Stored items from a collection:
---
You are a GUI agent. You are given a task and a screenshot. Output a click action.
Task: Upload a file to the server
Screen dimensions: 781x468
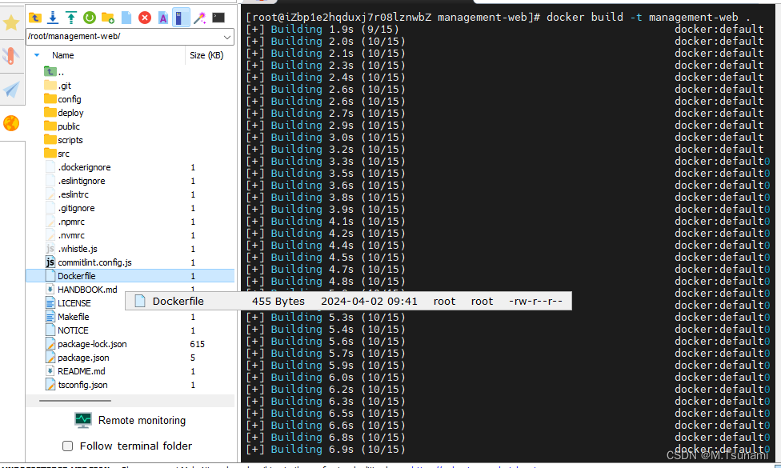point(71,17)
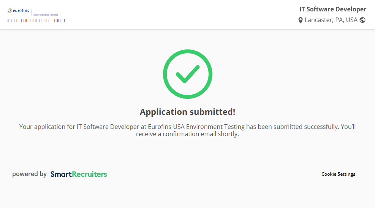Click the 'Recruiters' green part of the logo

89,174
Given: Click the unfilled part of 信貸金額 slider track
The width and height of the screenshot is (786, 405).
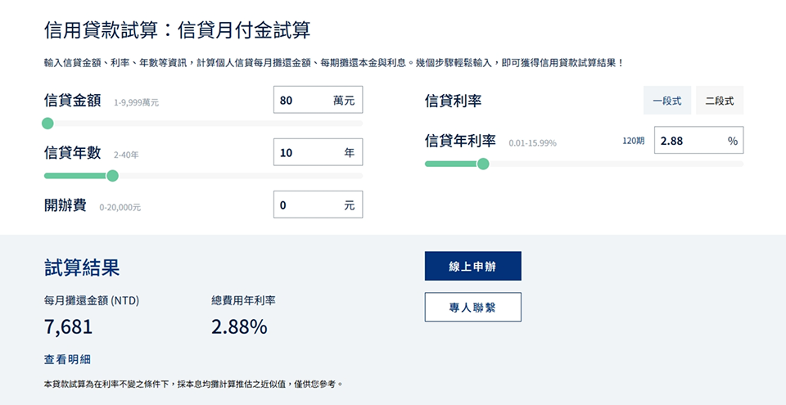Looking at the screenshot, I should [x=205, y=124].
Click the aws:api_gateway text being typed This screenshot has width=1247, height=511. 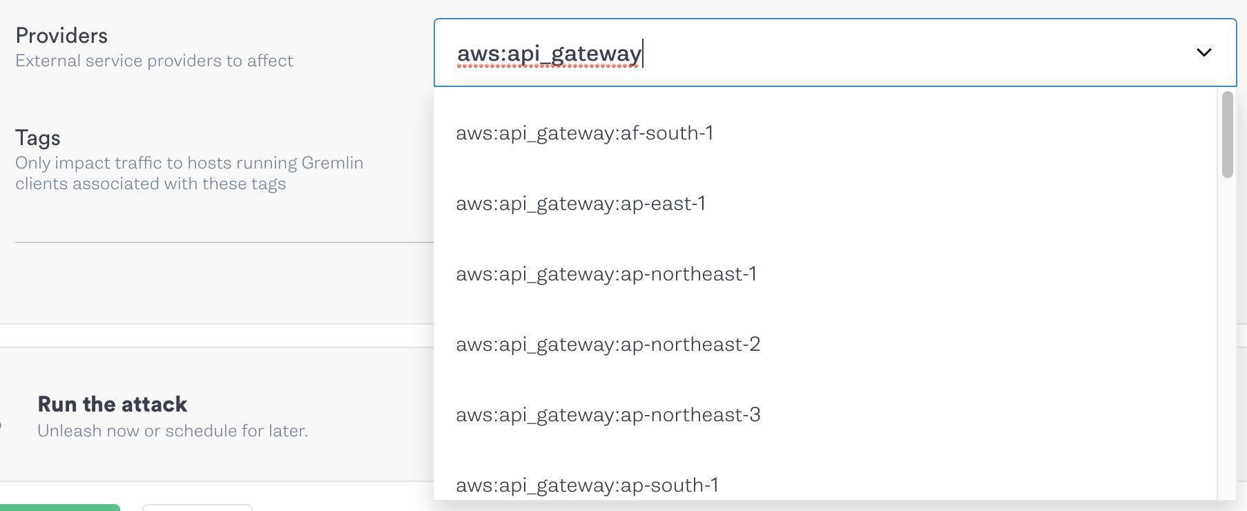point(549,52)
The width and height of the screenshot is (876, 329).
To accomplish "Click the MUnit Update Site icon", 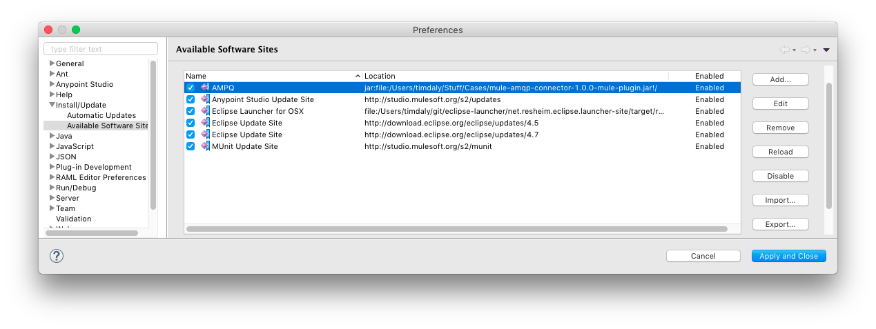I will (x=205, y=146).
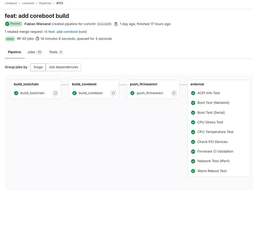
Task: Open the Tests tab
Action: click(56, 52)
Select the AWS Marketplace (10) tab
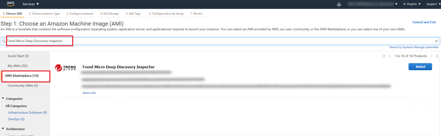 point(22,76)
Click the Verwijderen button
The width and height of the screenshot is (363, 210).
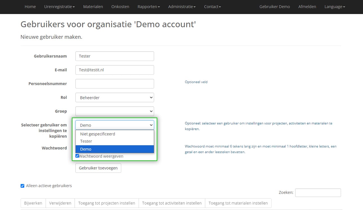(60, 203)
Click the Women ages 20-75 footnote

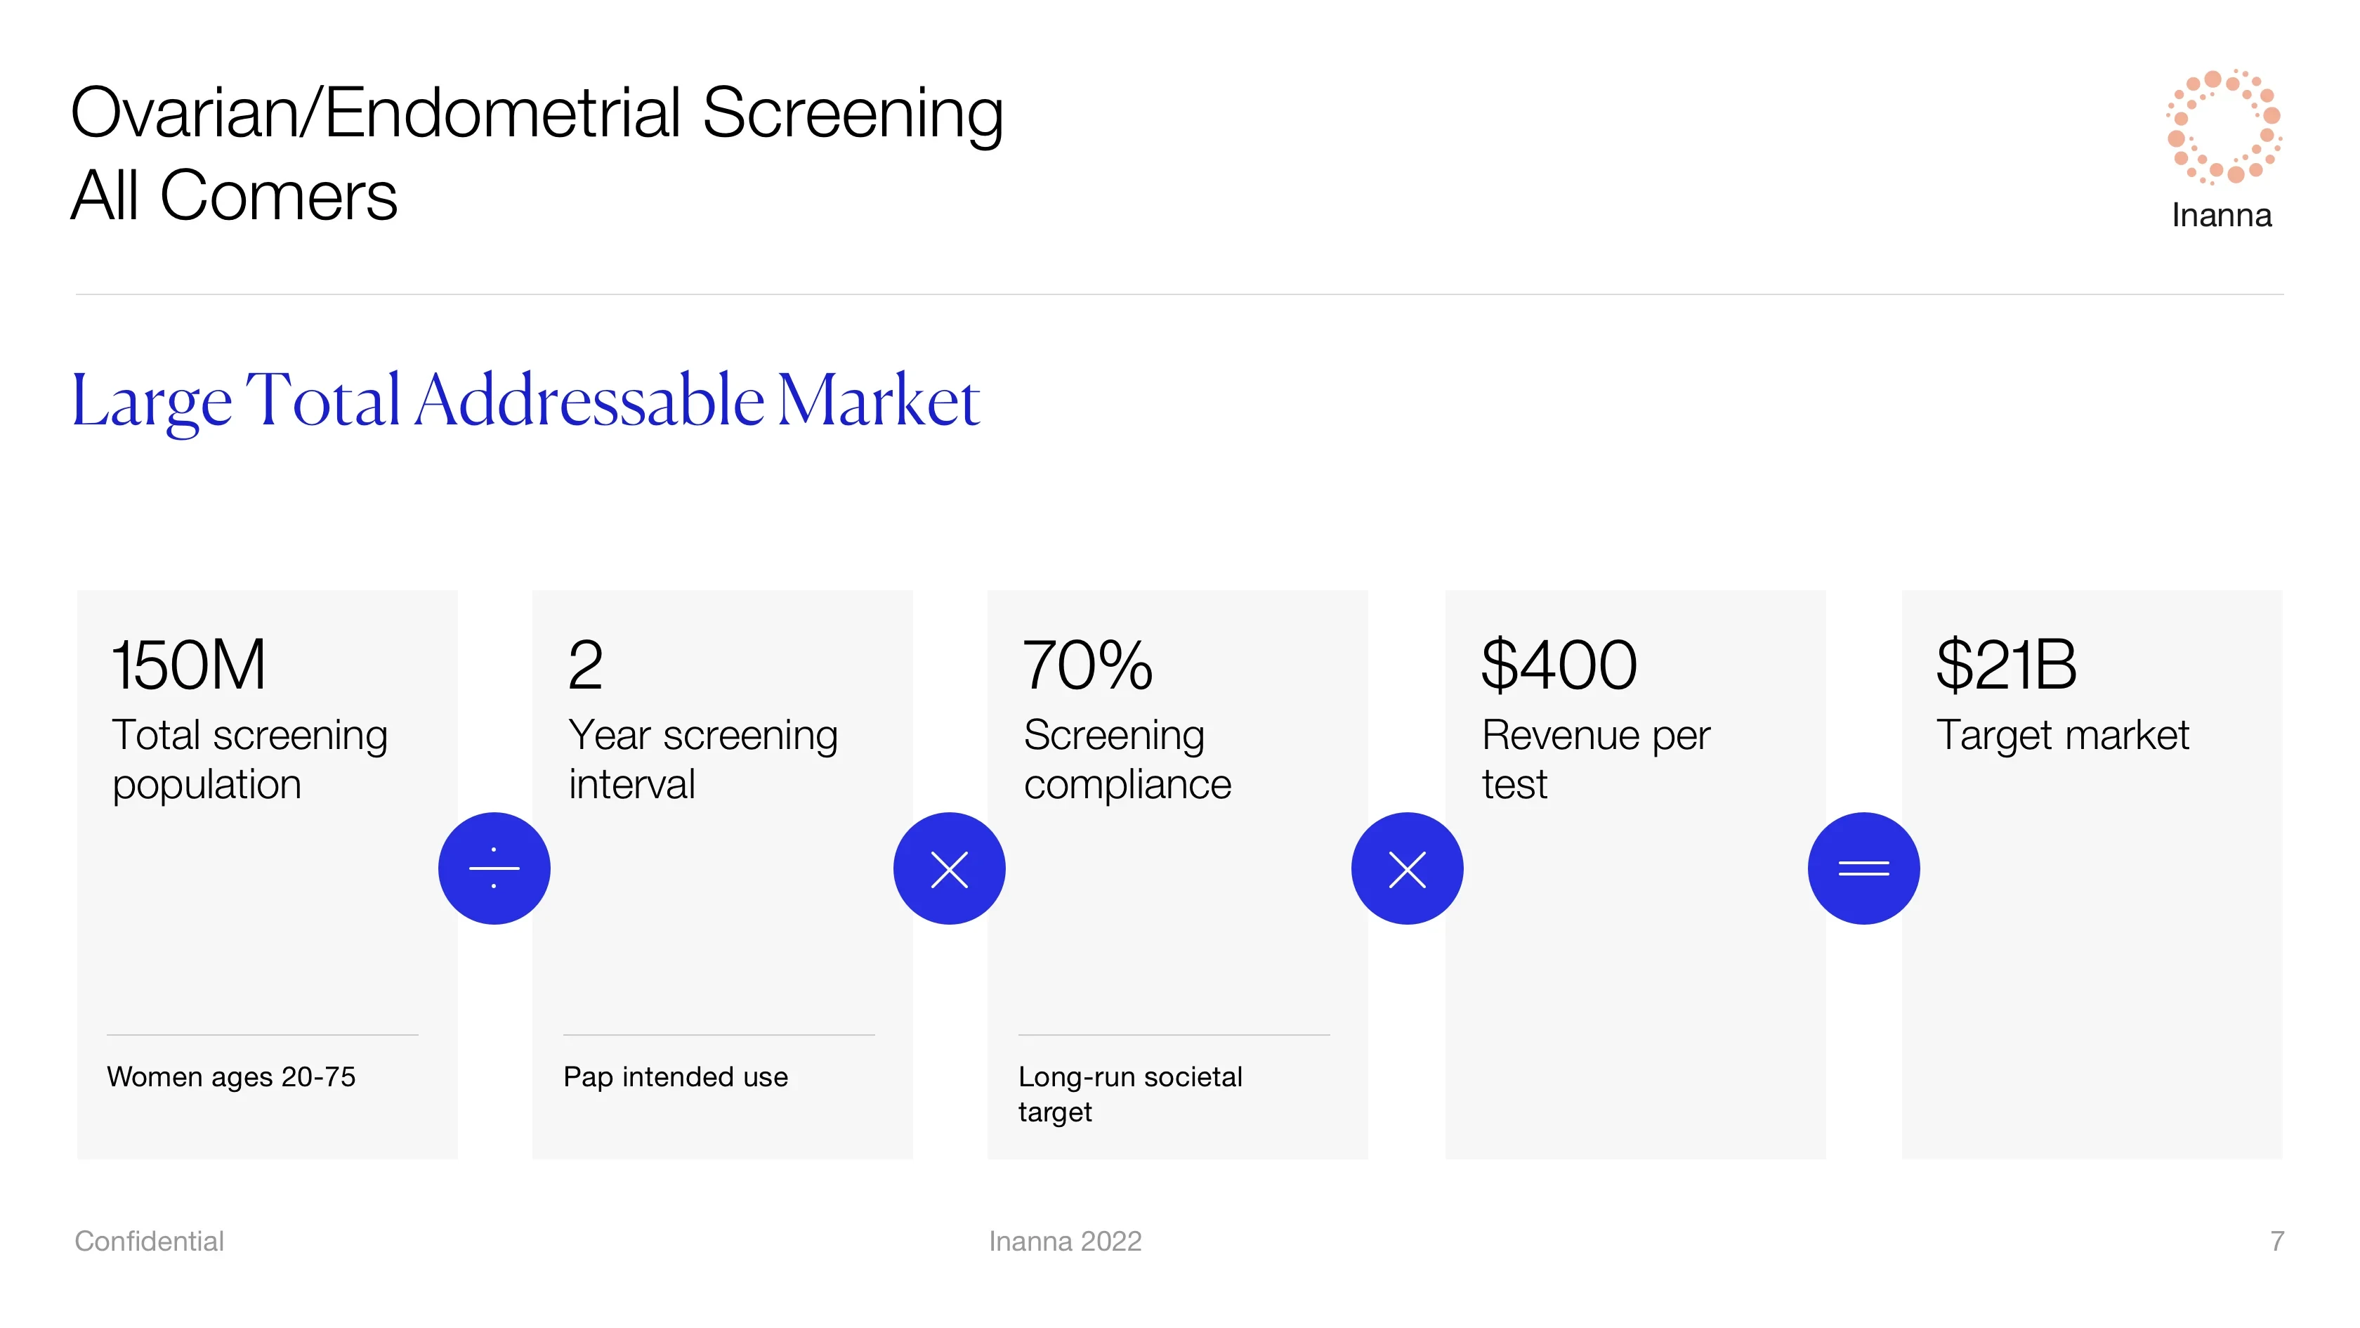click(231, 1077)
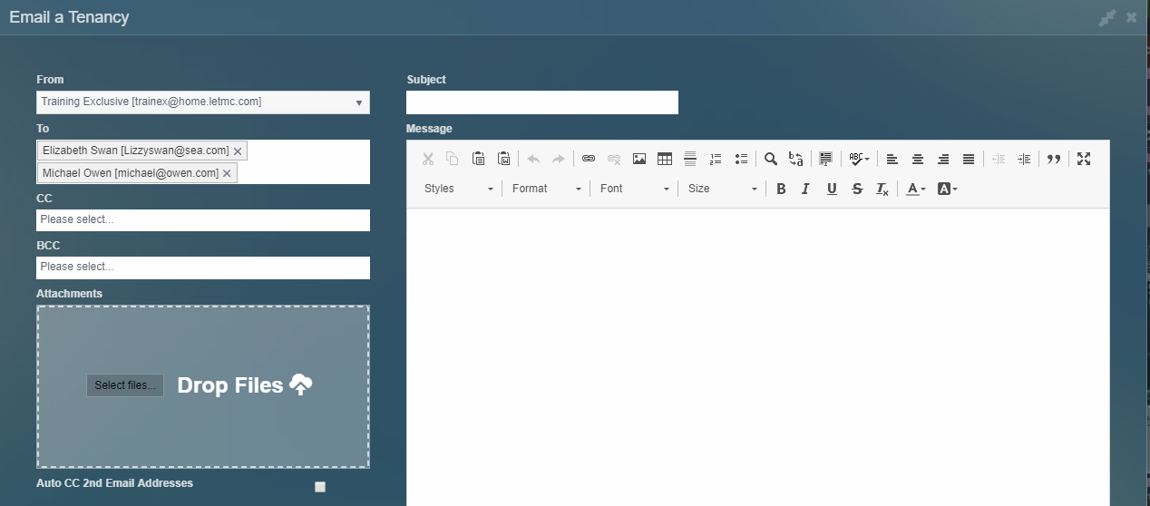Enable Auto CC 2nd Email Addresses checkbox
The image size is (1150, 506).
[x=320, y=487]
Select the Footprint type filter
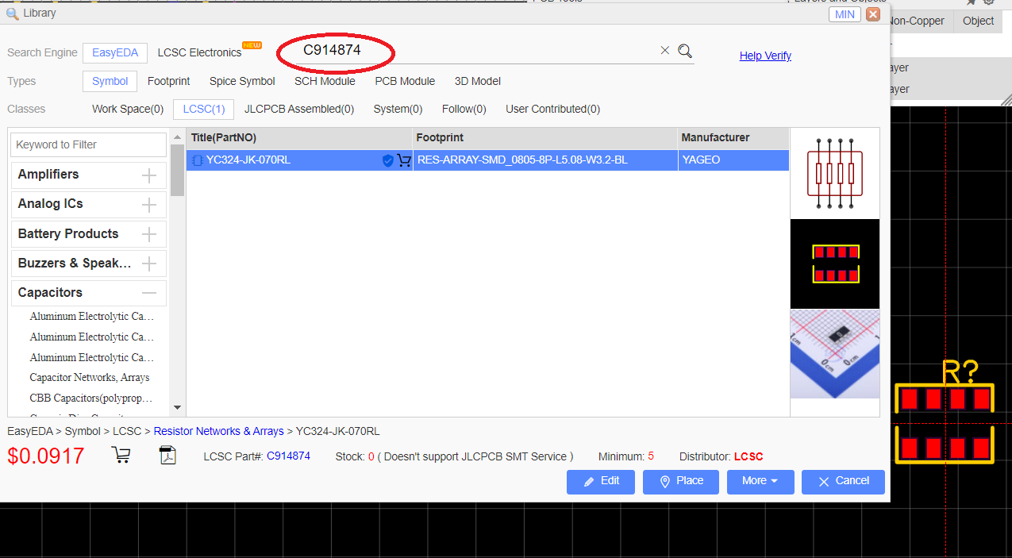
---
• TASK DIRECTIONS:
Lines from the one holding "Click the Verwijderen button" to the end of the data, both ends included, are to be given again exactly; no pictures belong in the copy.

• ANSWER TO THE EXERCISE:
Click the Verwijderen button
The width and height of the screenshot is (363, 210).
(60, 203)
Click the Women ages 20-75 footnote

click(231, 1077)
Enable Auto CC 2nd Email Addresses checkbox
The image size is (1150, 506).
[x=320, y=487]
Select the Footprint type filter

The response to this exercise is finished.